(Dr. Dayan Jayatilleka)

Let’s have a little context, shall we, comrades? When the vast multitude of Sri Lankan citizens was hoping and praying for emancipation from decades of terrorism and was determined to finish off the Tigers, Ajit Surendra Rupesinghe (ASR) was striving pathetically to mobilise opposition to that goal, by creating an organisation termed the Anti-War Front. An Anti-War Front, precisely during the last war! Relatively recent exposures in the media reveal that the Anti-War Front received quite considerable funding from a Western source.

Now for ASR’s politico-ideological coordinates. He proudly belonged to a so-called Maoist international which termed itself the Revolutionary International Movement (RIM), the most prominent member of which was the notoriously barbaric and terroristic ‘Sendero Luminoso’ (Shining Path) of Peru. Another member was the Indian Naxalite movement which is conducting an armed struggle against a secular, quasi-federal, electoral democracy; a struggle which includes attacks on civilians and the decapitation and dismembering of policemen.

ASR’s stance within Marxist-Leninist theory and history is also eccentric. Having joined the Ceylon Communist Party led by N. Sanmugathasan, he produced a long and turgid dissenting document (which comrade Shan showed with me with a smile and shake of the head at the political illiteracy of the author) claiming that the Communist International, Georgi Dmitrov and Stalin were wrong in the one thing that even hostile historians concede they were correct: the Popular Front period and World War II, i.e. the formation of the broadest alliances against Nazi fascism, nationally (including with the bourgeoisie) and globally (with the US and UK).

## Data

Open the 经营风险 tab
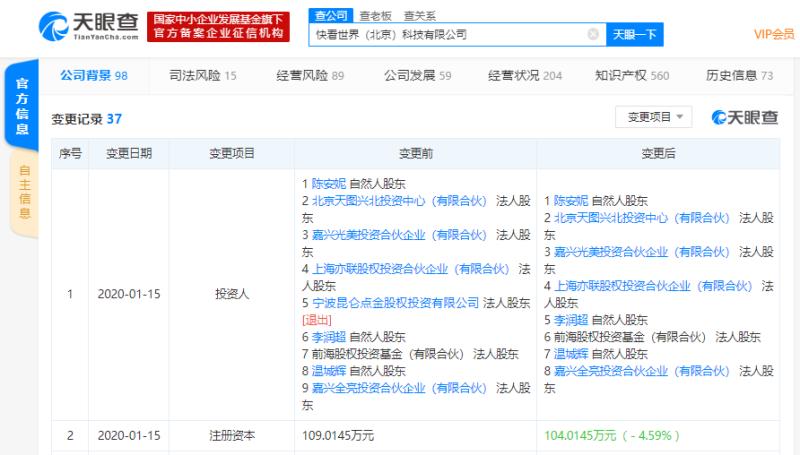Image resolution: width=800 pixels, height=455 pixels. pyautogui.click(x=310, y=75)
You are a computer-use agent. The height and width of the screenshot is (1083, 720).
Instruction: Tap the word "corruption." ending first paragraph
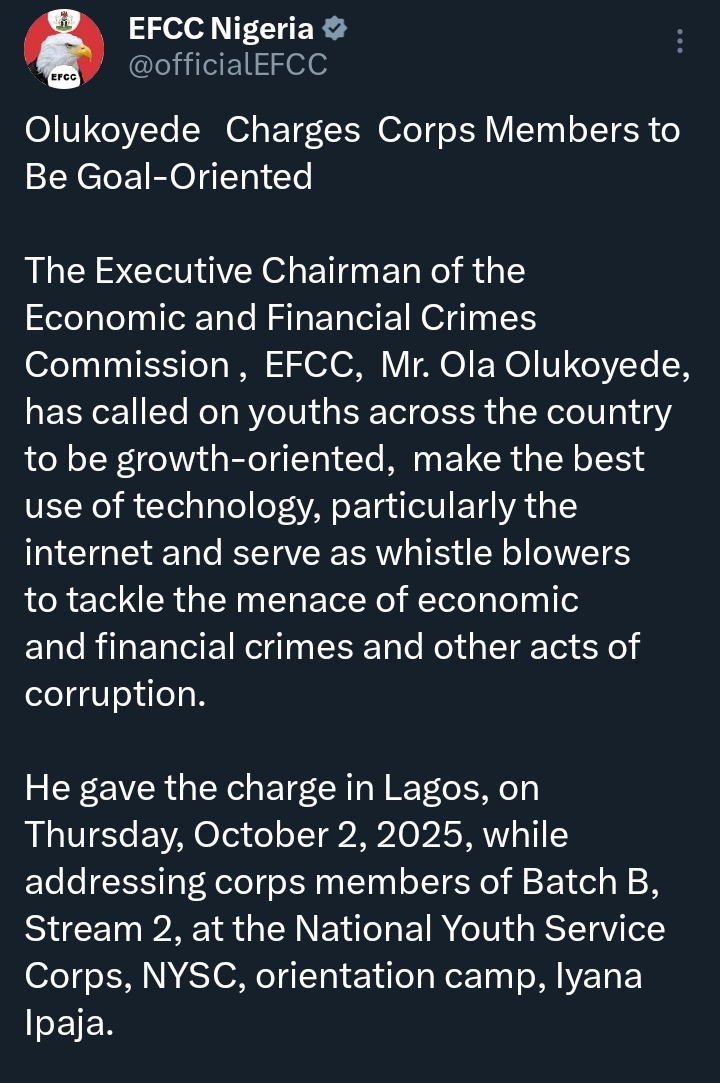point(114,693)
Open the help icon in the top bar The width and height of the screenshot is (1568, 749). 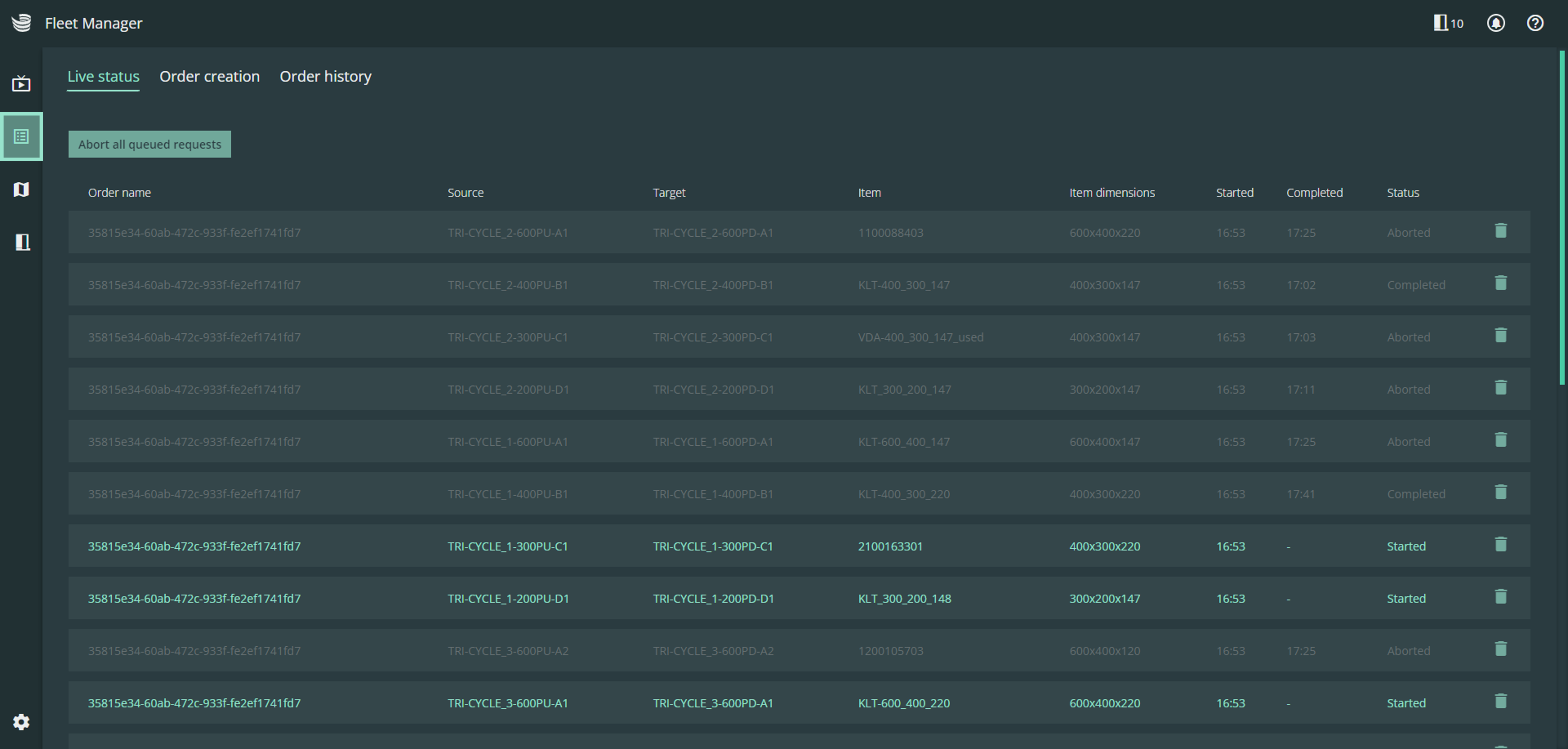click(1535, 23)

* * *

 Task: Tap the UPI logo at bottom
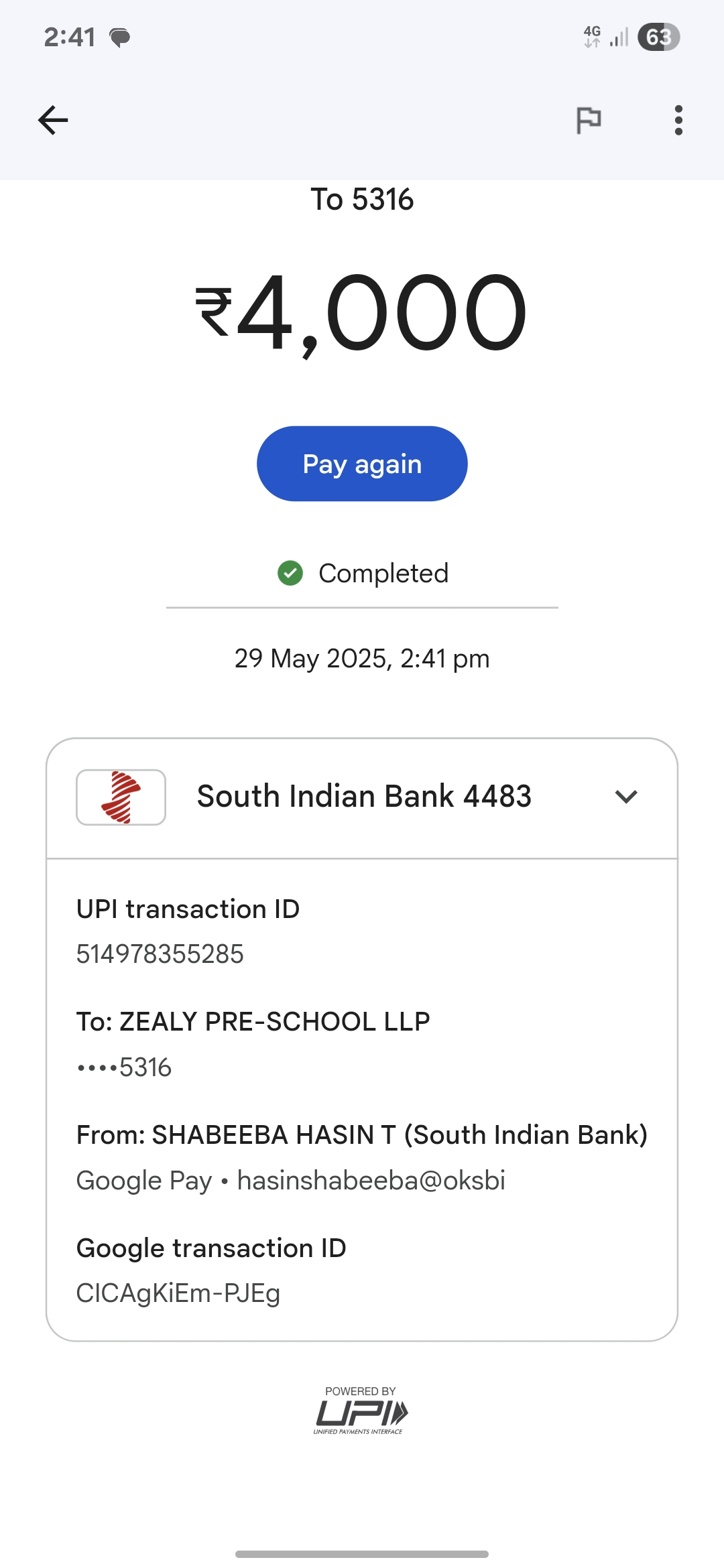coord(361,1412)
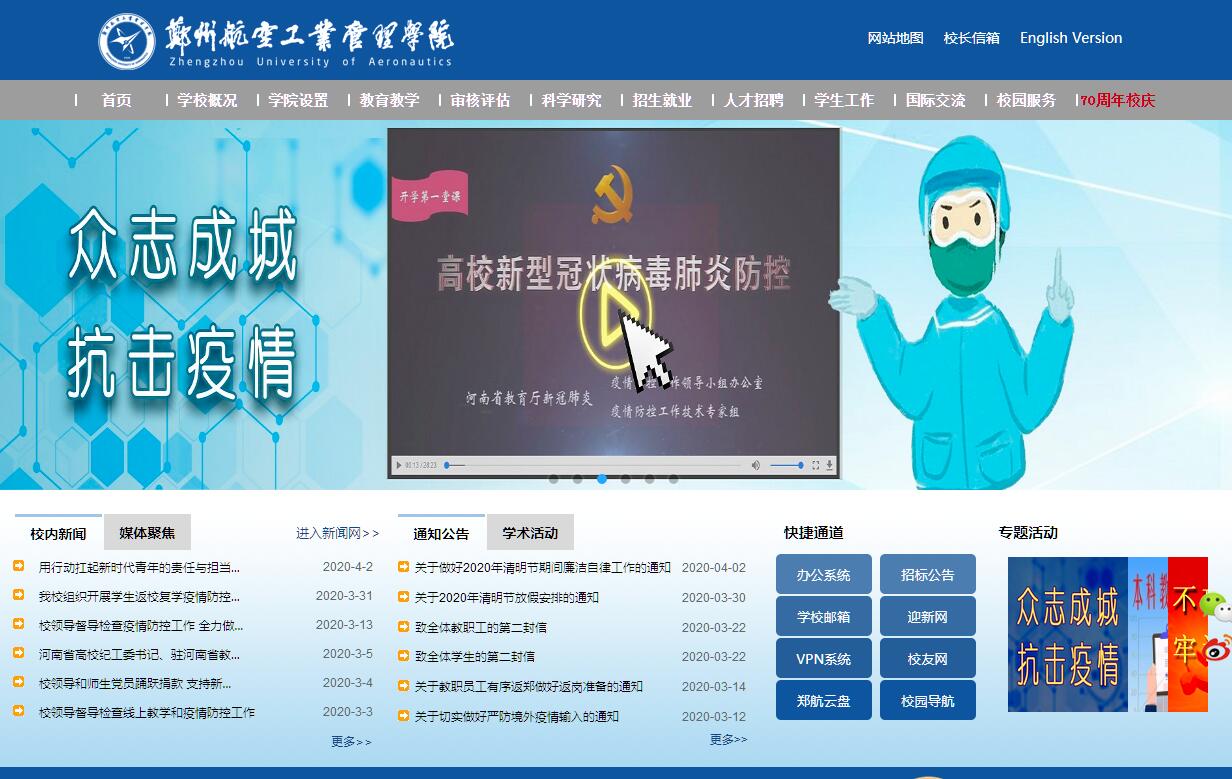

---

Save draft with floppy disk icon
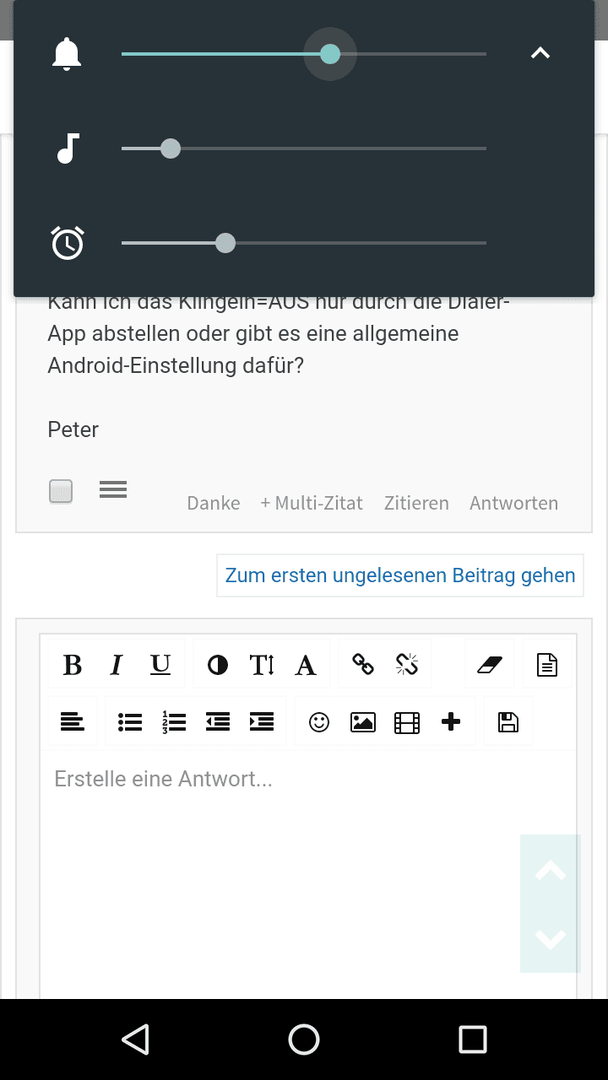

## Set tasks
a: Retype, word for word, the part of the article on Ajit Surendra Rupesinghe that opens with the words containing "ASR’s stance within" and closes with "US and UK).".
b: Extend the article on Ajit Surendra Rupesinghe's politics, picking up after its final sentence.

## Results for each task
a:
ASR’s stance within Marxist-Leninist theory and history is also eccentric. Having joined the Ceylon Communist Party led by N. Sanmugathasan, he produced a long and turgid dissenting document (which comrade Shan showed with me with a smile and shake of the head at the political illiteracy of the author) claiming that the Communist International, Georgi Dmitrov and Stalin were wrong in the one thing that even hostile historians concede they were correct: the Popular Front period and World War II, i.e. the formation of the broadest alliances against Nazi fascism, nationally (including with the bourgeoisie) and globally (with the US and UK).

b:
Triangulate these three coordinates and ASR’s diatribe against me is entirely comprehensible and consistent. What is a little cheap is that he lies. I have never said that state sovereignty is above people’s sovereignty. Not only have I not said that, I have said exactly the opposite! To give just a single example, in my polemic in defence of state sovereignty with Dr Nihal Jayawickrema (‘the State of state Sovereignty’ March 31, 2010 Transcurrents) I wrote:
N. Sanmugathasan (right) with Mao

“If Dr Jayawickrama were to content himself with charging that GOSL is abusing the concept of state sovereignty one could scarcely disagree. State sovereignty has certainly been over-invoked and abused by the GOSL in the post-war period; in peacetime. The problem today is that the closer affinity between ‘national sovereignty’ and (republican) ‘popular sovereignty’ has been glossed over in favour of the equation of ‘national sovereignty’ with ‘state sovereignty’ and ‘state sovereignty’ with ‘state security’, which has itself been equated not with the more holistic recent doctrine of ‘human security’ but with the government of the day, so that the monstrous equation concludes with any activity outside the parameters prescribed by the dominant ideology being anti-government activity; anti-government activity being anti-state activity, tantamount to activity against the security of the state and therefore against national/state sovereignty itself — while the role of the state is increasingly defined in ethno-religious terms. An illustration of this phenomenon is the hitherto unprecedented detention of a young Sinhala woman author and convert to Islam. That unconscionable narrowing of state sovereignty to state security and that too defined in the narrowest partisan sense, was perhaps pioneered by the 1970-77 administration of Madam Sirima Bandaranaike and chiefly by Hon Felix Dias Bandaranaike…”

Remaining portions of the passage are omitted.